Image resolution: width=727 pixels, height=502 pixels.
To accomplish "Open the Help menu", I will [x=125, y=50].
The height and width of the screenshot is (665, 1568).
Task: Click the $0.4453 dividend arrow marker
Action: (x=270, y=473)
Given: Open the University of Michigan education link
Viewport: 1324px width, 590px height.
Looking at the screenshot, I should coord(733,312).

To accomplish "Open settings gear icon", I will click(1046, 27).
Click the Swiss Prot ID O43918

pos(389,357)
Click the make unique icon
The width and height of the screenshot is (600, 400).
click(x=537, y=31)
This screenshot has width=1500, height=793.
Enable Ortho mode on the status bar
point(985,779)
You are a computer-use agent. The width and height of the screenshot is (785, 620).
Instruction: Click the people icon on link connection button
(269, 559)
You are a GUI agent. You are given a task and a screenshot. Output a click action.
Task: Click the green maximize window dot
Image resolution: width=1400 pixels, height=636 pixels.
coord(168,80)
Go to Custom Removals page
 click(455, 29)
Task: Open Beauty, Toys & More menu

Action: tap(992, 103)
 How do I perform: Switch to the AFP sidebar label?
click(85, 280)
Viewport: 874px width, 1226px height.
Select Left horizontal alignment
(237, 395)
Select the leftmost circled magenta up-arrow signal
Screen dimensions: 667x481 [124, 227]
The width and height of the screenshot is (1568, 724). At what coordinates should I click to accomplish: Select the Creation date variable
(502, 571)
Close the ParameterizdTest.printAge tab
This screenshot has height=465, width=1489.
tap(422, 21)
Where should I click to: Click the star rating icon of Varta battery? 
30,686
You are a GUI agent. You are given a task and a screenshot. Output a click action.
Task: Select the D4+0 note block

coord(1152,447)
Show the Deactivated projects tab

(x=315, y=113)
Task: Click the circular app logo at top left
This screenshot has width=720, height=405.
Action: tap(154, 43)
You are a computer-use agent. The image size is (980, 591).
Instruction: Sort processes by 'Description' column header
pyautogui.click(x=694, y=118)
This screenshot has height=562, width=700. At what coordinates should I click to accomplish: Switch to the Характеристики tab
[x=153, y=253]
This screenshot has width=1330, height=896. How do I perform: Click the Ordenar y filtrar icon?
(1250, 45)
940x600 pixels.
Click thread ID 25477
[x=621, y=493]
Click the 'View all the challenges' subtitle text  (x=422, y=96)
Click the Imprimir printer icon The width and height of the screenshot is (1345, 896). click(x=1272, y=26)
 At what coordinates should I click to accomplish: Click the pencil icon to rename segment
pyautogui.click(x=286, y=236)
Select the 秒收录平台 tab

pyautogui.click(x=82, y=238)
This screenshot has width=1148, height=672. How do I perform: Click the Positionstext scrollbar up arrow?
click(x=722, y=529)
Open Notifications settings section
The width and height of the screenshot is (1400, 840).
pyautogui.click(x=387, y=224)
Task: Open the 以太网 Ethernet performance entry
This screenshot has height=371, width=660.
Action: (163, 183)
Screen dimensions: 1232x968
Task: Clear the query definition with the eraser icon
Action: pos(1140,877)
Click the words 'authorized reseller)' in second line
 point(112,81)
# # # # # # #
▶ [Problem statement]:
Copy every entry exactly, missing none.

▶ [Response to this exercise]:
Image resolution: width=727 pixels, height=502 pixels.
To accomplish "Open the Help menu", I will [x=125, y=50].
The height and width of the screenshot is (665, 1568).
Task: Click the $0.4453 dividend arrow marker
Action: (x=270, y=473)
Given: Open the University of Michigan education link
Viewport: 1324px width, 590px height.
Looking at the screenshot, I should coord(733,312).

To accomplish "Open settings gear icon", I will click(1046, 27).
Click the Swiss Prot ID O43918

pos(389,357)
Click the make unique icon
The width and height of the screenshot is (600, 400).
click(x=537, y=31)
This screenshot has width=1500, height=793.
Enable Ortho mode on the status bar
point(985,779)
You are a computer-use agent. The width and height of the screenshot is (785, 620).
Instruction: Click the people icon on link connection button
(269, 559)
You are a GUI agent. You are given a task and a screenshot. Output a click action.
Task: Click the green maximize window dot
Image resolution: width=1400 pixels, height=636 pixels.
coord(168,80)
Go to Custom Removals page
 click(455, 29)
Task: Open Beauty, Toys & More menu

Action: tap(992, 103)
 How do I perform: Switch to the AFP sidebar label?
click(85, 280)
Viewport: 874px width, 1226px height.
Select Left horizontal alignment
(237, 395)
Select the leftmost circled magenta up-arrow signal
Screen dimensions: 667x481 [124, 227]
The width and height of the screenshot is (1568, 724). At what coordinates should I click to accomplish: Select the Creation date variable
(502, 571)
Close the ParameterizdTest.printAge tab
This screenshot has height=465, width=1489.
tap(422, 21)
Where should I click to: Click the star rating icon of Varta battery? 
30,686
You are a GUI agent. You are given a task and a screenshot. Output a click action.
Task: Select the D4+0 note block

coord(1152,447)
Show the Deactivated projects tab

(x=315, y=113)
Task: Click the circular app logo at top left
This screenshot has width=720, height=405.
Action: tap(154, 43)
You are a computer-use agent. The image size is (980, 591).
Instruction: Sort processes by 'Description' column header
pyautogui.click(x=694, y=118)
This screenshot has height=562, width=700. At what coordinates should I click to accomplish: Switch to the Характеристики tab
[x=153, y=253]
This screenshot has width=1330, height=896. How do I perform: Click the Ordenar y filtrar icon?
(1250, 45)
940x600 pixels.
Click thread ID 25477
[x=621, y=493]
Click the 'View all the challenges' subtitle text  (x=422, y=96)
Click the Imprimir printer icon The width and height of the screenshot is (1345, 896). click(x=1272, y=26)
 At what coordinates should I click to accomplish: Click the pencil icon to rename segment
pyautogui.click(x=286, y=236)
Select the 秒收录平台 tab

pyautogui.click(x=82, y=238)
This screenshot has width=1148, height=672. How do I perform: Click the Positionstext scrollbar up arrow?
click(x=722, y=529)
Open Notifications settings section
The width and height of the screenshot is (1400, 840).
pyautogui.click(x=387, y=224)
Task: Open the 以太网 Ethernet performance entry
This screenshot has height=371, width=660.
Action: (163, 183)
Screen dimensions: 1232x968
Task: Clear the query definition with the eraser icon
Action: pos(1140,877)
Click the words 'authorized reseller)' in second line
 point(112,81)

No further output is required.